After a false alarm earlier this month, the 2010 Arctic sea ice melt season has come to a close, with sea ice extent reaching the third-lowest in the satellite record. This continues the steady and steep decline in sea ice cover during the past few decades, which scientists have traced mainly to emissions of greenhouse gases, as well as natural climate variability. Underscoring the rapid changes sweeping the Arctic, both the Northwest and Northeast Passages were open for a time, and two sailboats set new records for transiting both of them in just one season — a feat that would have been impossible throughout modern history.

Yesterday, the National Snow and Ice Data Center (NSIDC) in Boulder, Colo. announced the end of the melt season, with sea ice extent dropping very close to the level reached in 2008. (Earlier this month, NSIDC had pronounced the sea ice melt season over, only to retract that five days later after sea ice began declining again. Further declines at this point are not anticipated). 

According to NSIDC, sea ice extent fell to the third-lowest on record at 1.78 million square miles, which was more ice than in the record melt season of 2007, but only about 14,000 square miles greater than the second lowest melt season on record in 2008. The 2010 minimum ice extent was 672,000 square miles below the 1979 to 2009 average. The minimum occurred on Sept. 19, which was eight days later than the 1979 to 2009 average.

The chart below shows sea ice extent this year compared to the last several years. Note how close 2010 came to dropping below the 2008 minimum.

Daily Arctic sea ice extent as of Sept. 26, 2010, along with daily ice extents for years with the previous four lowest minimum extents. Solid gray indicates average extent from 1979 to 2000.
The gray area around the average line shows the two standard deviation range of the data.
Credit: NSIDC

Another key metric — sea ice volume — tells a similar, albeit more alarming story (for information on the differences between sea ice volume and extent, see NSIDC's FAQ page). According to the University of Washington's Polar Science Center, sea ice volume plunged to a new record low this year. The chart of sea ice volume shows a stunning drop compared to the overall rate of decline in the past several decades, and indicates that this summer, the Arctic Ocean contained unusually sparse and thin sea ice. 

Arctic Sea Ice Volume Anomaly from the PIOMAS model. Daily sea ice volume anomalies for each day are computed relative to the 1979 to 2009 average for that day. The trend for the 1979-present period is shown in blue.
Shaded areas show one and two standard deviations from the trend.
Credit: Polar Science Center.

Here's how the Polar Science Center describes the relevance of sea ice volume in relation to the NSIDC's reporting of sea ice extent:

"Arctic Sea Ice Volume is an important indicator of climate change because it accounts for variations in sea ice thickness as well as sea ice extent. Total Arctic sea ice volume cannot currently be observed continuously. Observations from satellites, Navy submarines, moorings, and field measurements are limited in space or time. The assimilation of observations into numerical models, currently provides one way of estimating sea ice volume changes on a continuing basis."

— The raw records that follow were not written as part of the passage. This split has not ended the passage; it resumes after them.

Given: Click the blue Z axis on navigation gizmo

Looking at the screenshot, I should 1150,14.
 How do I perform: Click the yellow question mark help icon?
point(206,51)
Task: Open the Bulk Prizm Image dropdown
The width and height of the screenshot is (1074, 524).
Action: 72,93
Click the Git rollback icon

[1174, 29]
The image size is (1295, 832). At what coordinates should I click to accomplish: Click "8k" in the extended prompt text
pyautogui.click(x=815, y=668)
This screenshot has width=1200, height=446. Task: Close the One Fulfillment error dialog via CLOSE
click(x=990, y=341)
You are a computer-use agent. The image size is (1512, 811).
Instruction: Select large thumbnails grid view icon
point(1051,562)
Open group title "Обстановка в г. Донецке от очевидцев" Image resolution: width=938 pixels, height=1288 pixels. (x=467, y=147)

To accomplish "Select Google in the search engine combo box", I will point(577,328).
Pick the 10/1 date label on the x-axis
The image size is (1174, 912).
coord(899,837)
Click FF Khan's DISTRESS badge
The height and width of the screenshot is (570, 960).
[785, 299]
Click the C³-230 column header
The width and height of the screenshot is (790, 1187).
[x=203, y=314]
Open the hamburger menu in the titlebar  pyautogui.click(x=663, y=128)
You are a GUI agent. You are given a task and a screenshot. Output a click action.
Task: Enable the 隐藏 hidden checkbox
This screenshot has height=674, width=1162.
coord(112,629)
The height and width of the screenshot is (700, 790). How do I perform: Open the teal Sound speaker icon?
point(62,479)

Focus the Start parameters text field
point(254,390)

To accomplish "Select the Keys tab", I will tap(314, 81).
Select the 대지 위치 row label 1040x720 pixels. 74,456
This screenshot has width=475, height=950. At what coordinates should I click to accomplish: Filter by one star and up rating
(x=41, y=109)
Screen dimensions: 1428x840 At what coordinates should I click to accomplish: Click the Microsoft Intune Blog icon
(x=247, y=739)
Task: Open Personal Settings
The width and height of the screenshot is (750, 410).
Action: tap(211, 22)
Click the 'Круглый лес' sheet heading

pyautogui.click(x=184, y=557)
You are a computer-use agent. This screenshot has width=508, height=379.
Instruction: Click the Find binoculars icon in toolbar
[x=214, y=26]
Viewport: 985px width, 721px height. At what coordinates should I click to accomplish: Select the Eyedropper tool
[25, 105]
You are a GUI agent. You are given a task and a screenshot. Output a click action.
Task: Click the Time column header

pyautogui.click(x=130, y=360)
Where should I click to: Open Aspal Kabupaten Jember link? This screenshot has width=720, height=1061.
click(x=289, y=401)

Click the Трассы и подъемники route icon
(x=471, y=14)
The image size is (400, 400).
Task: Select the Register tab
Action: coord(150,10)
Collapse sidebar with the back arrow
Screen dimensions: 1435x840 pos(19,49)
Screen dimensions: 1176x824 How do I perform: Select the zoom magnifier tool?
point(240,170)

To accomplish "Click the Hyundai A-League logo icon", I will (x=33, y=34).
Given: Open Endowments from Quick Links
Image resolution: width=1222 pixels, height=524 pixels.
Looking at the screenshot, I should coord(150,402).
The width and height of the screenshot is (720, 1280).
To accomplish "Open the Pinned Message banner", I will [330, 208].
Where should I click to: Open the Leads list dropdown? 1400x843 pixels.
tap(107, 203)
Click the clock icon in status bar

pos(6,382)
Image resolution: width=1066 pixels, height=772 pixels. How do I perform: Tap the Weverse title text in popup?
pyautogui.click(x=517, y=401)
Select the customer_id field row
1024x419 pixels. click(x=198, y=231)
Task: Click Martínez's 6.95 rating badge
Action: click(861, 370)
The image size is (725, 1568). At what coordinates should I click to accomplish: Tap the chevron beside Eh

More ice monitoring products are also available at the National Ice Center, which is a federal agency that tracks land and sea ice.

As Joe Romm has reported over at Climate Progress, the openness of the Arctic Ocean this summer allowed two sailing vessels to set a new milestone by transiting both the Northwest and Northeast Passages in the same season. (Check out the captain's log from one of the vessels, which belongs to a Norwegian polar explorer, as the ship exited the Northwest Passage). That alone should be enough to drive home the implications of sea ice loss for marine shipping, natural resources extraction, and military activities.

Sea ice decline will be very difficult to reverse — even if greenhouse gas emissions are rapidly and significantly cut, a scenario that appears increasingly unlikely — since feedback effects help ensure that sea ice loss in the summer leads to warmer water and air temperatures and thinner ice in the fall and winter, which leaves more vulnerable ice heading into the next melt season. The realclimate blog has an excellent post on climate feedbacks that explains the ice-albedo feedback, which is one of the key ways in which a warming climate may propel a virtually self-sustaining loss of sea ice.

Some climate change contrarians, such as meteorologist Anthony Watts, instead promote the idea that sea ice decline (along with the majority of recent warming in general) is primarily driven by natural ocean cycles, and that a cooler North Atlantic and Pacific Ocean could allow Arctic sea ice to recover. I find that argument to be highly dubious, based on a reading of the scientific literature and interviews with Arctic sea ice researchers.